[Excerto da fonte]
┄┄┄┄┄┄┄┄┄┄

Manuel Sérgio Vieira, teorizador do desporto, político e humanista, defende

Considerado recentemente como um dos sete principais teorizadores do desporto a nível mundial, Manuel Sérgio Vieira é licenciado em Filosofia pela Universidade Clássica de Lisboa, Doutor e Professor Agregado em Motricidade Humana pela Universidade Técnica de Lisboa (UTL). A sua tese de doutoramento, intitulada ?Para uma Epistemologia da Motricidade Humana?, defende a existência da ciência da motricidade humana, de que a educação física é a pré-ciência, e fundamentou a criação da Faculdade de Motricidade Humana da UTL.
Conferencista de nível mundial, é também sócio da Associação Portuguesa de Escritores, autor de 27 livros e inúmeros artigos em revistas nacionais e estrangeiras. Foi presidente do Partido de Solidariedade Nacional e deputado da Assembleia da República, entre 1991 e 1995. Desde 2001, é também colaborador regular do jornal A Página da Educação, onde partilha a rubrica ?Educação Desportiva? com os seus colegas André Escórcio e Gustavo Pires.

┄┄┄┄┄┄┄┄┄┄

[Extrato de dados]
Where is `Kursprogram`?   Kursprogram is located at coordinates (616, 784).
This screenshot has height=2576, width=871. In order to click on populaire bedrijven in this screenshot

┄┄┄┄┄┄┄┄┄┄

[Conjunto de tarefas]
1/ Explique, em uma a três frases, o papel que a tese de doutoramento de Manuel Sérgio Vieira teve na criação da Faculdade de Motricidade Humana da UTL, segundo o texto sobre Manuel Sérgio Vieira, e indique o que essa tese defende.
2/ De acordo com o texto sobre Manuel Sérgio Vieira, entre que anos foi ele deputado da Assembleia da República?
3/ Transcreva do texto sobre Manuel Sérgio Vieira o trecho que vai de "Conferencista de nível" a "e Gustavo Pires.".
As linhas não têm qualquer papel nesta parte.

[Soluções das tarefas]
1/ A tese defende a existência da ciência da motricidade humana, da qual a educação física é a pré-ciência. Foi essa tese que fundamentou a criação da Faculdade de Motricidade Humana da UTL.

2/ Entre 1991 e 1995.

3/
Conferencista de nível mundial, é também sócio da Associação Portuguesa de Escritores, autor de 27 livros e inúmeros artigos em revistas nacionais e estrangeiras. Foi presidente do Partido de Solidariedade Nacional e deputado da Assembleia da República, entre 1991 e 1995. Desde 2001, é também colaborador regular do jornal A Página da Educação, onde partilha a rubrica ?Educação Desportiva? com os seus colegas André Escórcio e Gustavo Pires.